Using devices such as Jawbone Up, Nike FuelBand, and Fitbit it is now possible to collect a large amount of data about personal activity relatively inexpensively. These type of devices are part of the quantified self movement - a group of enthusiasts who take measurements about themselves regularly to improve their health, to find patterns in their behavior, or because they are tech geeks. One thing that people regularly do is quantify how much of a particular activity they do, but they rarely quantify how well they do it. In this project, your goal will be to use data from accelerometers on the belt, forearm, arm, and dumbell of 6 participants. They were asked to perform barbell lifts correctly and incorrectly in 5 different ways. More information is available from the website here: http://groupware.les.inf.puc-rio.br/har (see the section on the Weight Lifting Exercise Dataset).
The training data for this project are available here: https://d396qusza40orc.cloudfront.net/predmachlearn/pml-training.csv. The test data are available here: https://d396qusza40orc.cloudfront.net/predmachlearn/pml-testing.csv. The data for this project come from: http://groupware.les.inf.puc-rio.br/har.
The testing dataset contains 20 rows and 153 columns (one of which is the problem id).
Preprocessing: Since the classe variable for the test tuples are needed to be predicted, a basic preprocessing is done to remove the variables only with NA / blank values in the test dataset, the variables that do not carry much information to predict classe for the testing tuples. After this step, the number of variables in the test dataset were reduced to 53. Only these variables (except problem-id) were selected from the training dataset and used as input to the classifier models to be learnt.
The following 52 variables are used as input variables to build different classifier models and predict the output variable classe:
[1] “user_name” “new_window” “num_window”
[4] “roll_belt” “pitch_belt” “yaw_belt”
[7] “total_accel_belt” “gyros_belt_x” “gyros_belt_y”
[10] “gyros_belt_z” “accel_belt_x” “accel_belt_y”
[13] “accel_belt_z” “magnet_belt_x” “magnet_belt_y”
[16] “magnet_belt_z” “roll_arm” “pitch_arm”
[19] “yaw_arm” “total_accel_arm” “gyros_arm_x”
[22] “gyros_arm_y” “gyros_arm_z” “accel_arm_x”
[25] “accel_arm_y” “accel_arm_z” “magnet_arm_x”
[28] “magnet_arm_y” “magnet_arm_z” “roll_dumbbell”
[31] “pitch_dumbbell” “yaw_dumbbell” “total_accel_dumbbell”
[34] “gyros_dumbbell_x” “gyros_dumbbell_y” “gyros_dumbbell_z”
[37] “accel_dumbbell_x” “accel_dumbbell_y” “accel_dumbbell_z”
[40] “magnet_dumbbell_x” “magnet_dumbbell_y” “magnet_dumbbell_z”
[43] “total_accel_forearm” “gyros_forearm_x” “gyros_forearm_y”
[46] “gyros_forearm_z” “accel_forearm_x” “accel_forearm_y”

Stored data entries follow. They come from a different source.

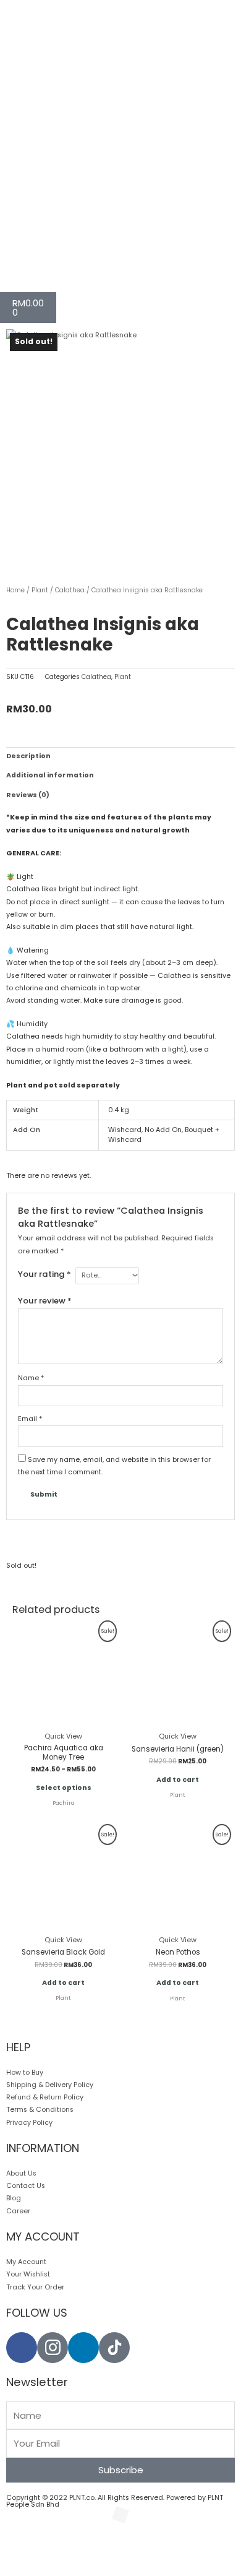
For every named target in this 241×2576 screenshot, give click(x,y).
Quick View (63, 1736)
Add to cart (177, 1779)
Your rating (44, 1274)
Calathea (70, 590)
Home (15, 590)
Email (30, 1419)
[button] (27, 2545)
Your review (45, 1301)
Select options (63, 1787)
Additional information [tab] (50, 775)
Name (31, 1378)
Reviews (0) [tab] (27, 795)
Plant (40, 590)
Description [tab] (28, 756)
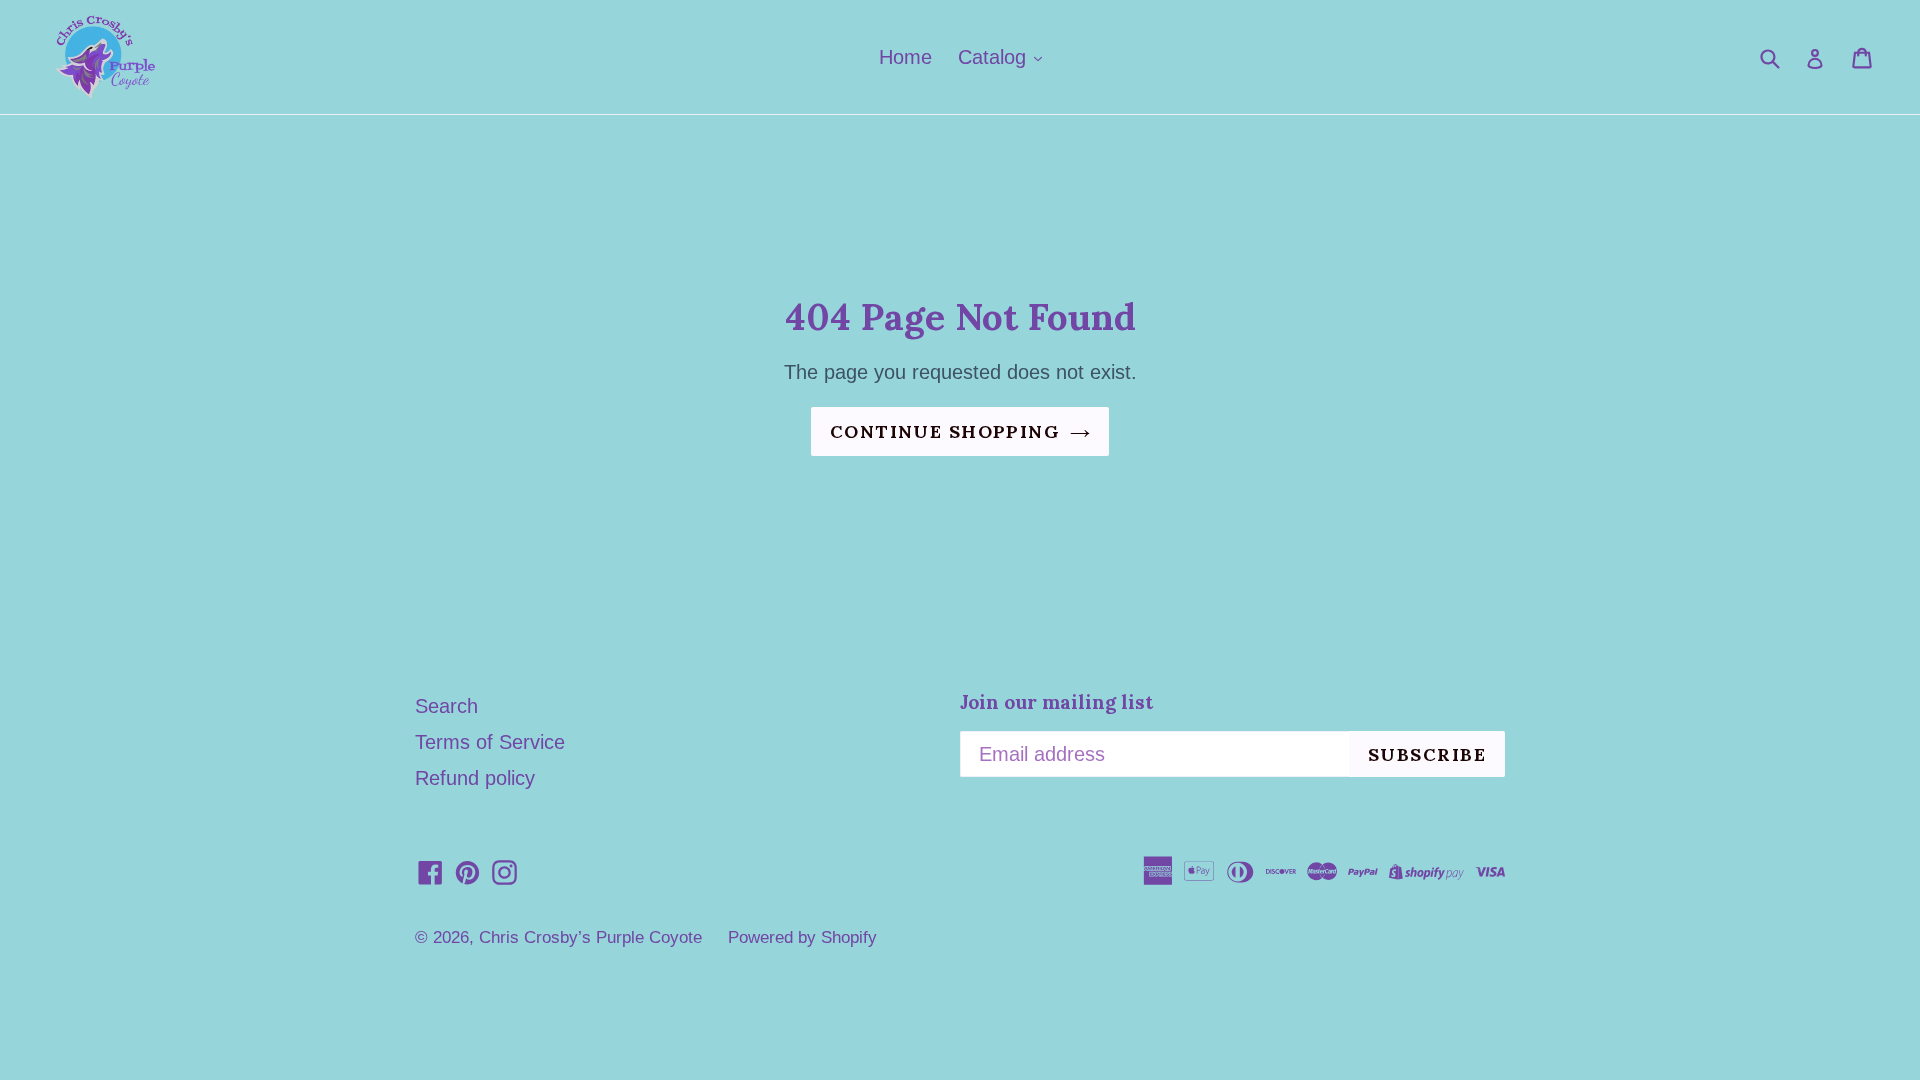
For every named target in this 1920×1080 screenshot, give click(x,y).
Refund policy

[49] “accel_forearm_z” “magnet_forearm_x” “magnet_forearm_y”
[52] “magnet_forearm_z”
Per User Model: For each of the 6 users, a few classifier models are trained on the corresponding subsets of the training dataset. These user-specific models are later used to predict the unseen data for the corresponding user only. (In the appendix section 6 different decision trees are shown that are learnt from the training dataset with 75-25 validation. Each tree corresponds to one user and models the manner in which the corresponding user exercises.) The following set of classifier models are used for prediction for each user:
The prediction of these models are combined by stacking them with an additional RandomForest Classifier.
Validation: Used caret to divide the training dataset into 2 parts, 75% training and 25% validation dataset. Trained the models on the training dataset and predicted/validated on the validation dataset. Used confusionMatrix to test the accuracy on the validation dataset.
Cross Validation: Used caret train function (with trControl argument) to do 10 fold cross validation for model selection.
Expected Out of Sample Error: 75-25 validation dataset is used to compute out of sample error. Ensemble based techniques performs much better (e.g., for theuser adelmo the out of sample error with CART is 21.25% where for random Forest the same error is 2.08%, as shown in the figure in the appendix section. Also, the out of bag errors estimates with cross validation with randomForest models for different users are reported in another figure. As seen, typically randomForest OOB estimates are very low)
Model choices: Most of the times Ensemble based techniques (Gradient Boosting and Random Forest) are outperforming the other techniques (CART, LDA) on the 75-25 validation dataset and also with 10 fold cross validation (in terms of accuracy and expected out of sample error). Hence, these two models are selected finally for test data prediction. Stacking with RandomForest is used to combine these two classifiers. The classifier set obtained for each user are then used with majority voting (to combine all the decisions) to predict the final output class for 20 different test cases.